_EXERCISE AIM_.
Please repeat all the entries. Nothing may differ.

(Excerpts from a dataset)
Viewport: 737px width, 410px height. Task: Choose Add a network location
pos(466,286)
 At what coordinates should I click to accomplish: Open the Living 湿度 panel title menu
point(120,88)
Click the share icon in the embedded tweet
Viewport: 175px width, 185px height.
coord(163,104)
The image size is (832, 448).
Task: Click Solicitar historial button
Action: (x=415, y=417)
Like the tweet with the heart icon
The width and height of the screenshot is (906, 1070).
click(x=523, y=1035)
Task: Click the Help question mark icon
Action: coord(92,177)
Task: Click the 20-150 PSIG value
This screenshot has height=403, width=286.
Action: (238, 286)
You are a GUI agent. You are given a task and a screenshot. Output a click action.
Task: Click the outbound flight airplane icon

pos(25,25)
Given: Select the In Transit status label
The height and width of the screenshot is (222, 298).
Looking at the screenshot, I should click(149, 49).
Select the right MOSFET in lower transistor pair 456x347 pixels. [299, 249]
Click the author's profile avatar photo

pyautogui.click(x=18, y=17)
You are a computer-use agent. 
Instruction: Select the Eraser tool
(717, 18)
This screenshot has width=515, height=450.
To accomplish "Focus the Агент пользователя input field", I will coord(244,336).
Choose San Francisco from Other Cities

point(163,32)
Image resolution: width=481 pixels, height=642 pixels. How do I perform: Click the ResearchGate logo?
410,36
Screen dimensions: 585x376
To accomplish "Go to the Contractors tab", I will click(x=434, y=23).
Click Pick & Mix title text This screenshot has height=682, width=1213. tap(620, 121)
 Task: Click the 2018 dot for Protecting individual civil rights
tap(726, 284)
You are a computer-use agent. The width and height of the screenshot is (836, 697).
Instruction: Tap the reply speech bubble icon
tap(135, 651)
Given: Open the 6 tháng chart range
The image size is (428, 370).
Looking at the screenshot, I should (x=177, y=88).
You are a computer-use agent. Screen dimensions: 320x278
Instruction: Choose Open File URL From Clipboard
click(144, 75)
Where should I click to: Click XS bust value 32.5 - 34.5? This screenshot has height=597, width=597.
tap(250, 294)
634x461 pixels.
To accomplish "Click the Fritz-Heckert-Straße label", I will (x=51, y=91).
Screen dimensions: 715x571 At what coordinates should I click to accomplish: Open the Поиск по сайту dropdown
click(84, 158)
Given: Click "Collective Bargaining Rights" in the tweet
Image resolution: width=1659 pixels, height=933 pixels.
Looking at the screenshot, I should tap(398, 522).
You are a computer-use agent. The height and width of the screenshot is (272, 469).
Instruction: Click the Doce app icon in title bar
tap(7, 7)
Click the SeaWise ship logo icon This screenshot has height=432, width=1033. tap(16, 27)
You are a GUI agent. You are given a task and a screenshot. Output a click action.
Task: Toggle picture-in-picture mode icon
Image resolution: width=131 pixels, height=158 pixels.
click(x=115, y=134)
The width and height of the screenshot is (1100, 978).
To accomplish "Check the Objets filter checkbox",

_EXPECTED ANSWER_.
Viewport: 737px width, 410px height. Task: Choose Add a network location
pos(466,286)
 At what coordinates should I click to accomplish: Open the Living 湿度 panel title menu
point(120,88)
Click the share icon in the embedded tweet
Viewport: 175px width, 185px height.
coord(163,104)
The image size is (832, 448).
Task: Click Solicitar historial button
Action: (x=415, y=417)
Like the tweet with the heart icon
The width and height of the screenshot is (906, 1070).
click(x=523, y=1035)
Task: Click the Help question mark icon
Action: coord(92,177)
Task: Click the 20-150 PSIG value
This screenshot has height=403, width=286.
Action: (238, 286)
You are a GUI agent. You are given a task and a screenshot. Output a click action.
Task: Click the outbound flight airplane icon

pos(25,25)
Given: Select the In Transit status label
The height and width of the screenshot is (222, 298).
Looking at the screenshot, I should click(149, 49).
Select the right MOSFET in lower transistor pair 456x347 pixels. [299, 249]
Click the author's profile avatar photo

pyautogui.click(x=18, y=17)
You are a computer-use agent. 
Instruction: Select the Eraser tool
(717, 18)
This screenshot has width=515, height=450.
To accomplish "Focus the Агент пользователя input field", I will coord(244,336).
Choose San Francisco from Other Cities

point(163,32)
Image resolution: width=481 pixels, height=642 pixels. How do I perform: Click the ResearchGate logo?
410,36
Screen dimensions: 585x376
To accomplish "Go to the Contractors tab", I will click(x=434, y=23).
Click Pick & Mix title text This screenshot has height=682, width=1213. tap(620, 121)
 Task: Click the 2018 dot for Protecting individual civil rights
tap(726, 284)
You are a computer-use agent. The width and height of the screenshot is (836, 697).
Instruction: Tap the reply speech bubble icon
tap(135, 651)
Given: Open the 6 tháng chart range
The image size is (428, 370).
Looking at the screenshot, I should (x=177, y=88).
You are a computer-use agent. Screen dimensions: 320x278
Instruction: Choose Open File URL From Clipboard
click(144, 75)
Where should I click to: Click XS bust value 32.5 - 34.5? This screenshot has height=597, width=597.
tap(250, 294)
634x461 pixels.
To accomplish "Click the Fritz-Heckert-Straße label", I will (x=51, y=91).
Screen dimensions: 715x571 At what coordinates should I click to accomplish: Open the Поиск по сайту dropdown
click(84, 158)
Given: Click "Collective Bargaining Rights" in the tweet
Image resolution: width=1659 pixels, height=933 pixels.
Looking at the screenshot, I should tap(398, 522).
You are a computer-use agent. The height and width of the screenshot is (272, 469).
Instruction: Click the Doce app icon in title bar
tap(7, 7)
Click the SeaWise ship logo icon This screenshot has height=432, width=1033. tap(16, 27)
You are a GUI agent. You are given a task and a screenshot. Output a click action.
Task: Toggle picture-in-picture mode icon
Image resolution: width=131 pixels, height=158 pixels.
click(x=115, y=134)
The width and height of the screenshot is (1100, 978).
To accomplish "Check the Objets filter checkbox",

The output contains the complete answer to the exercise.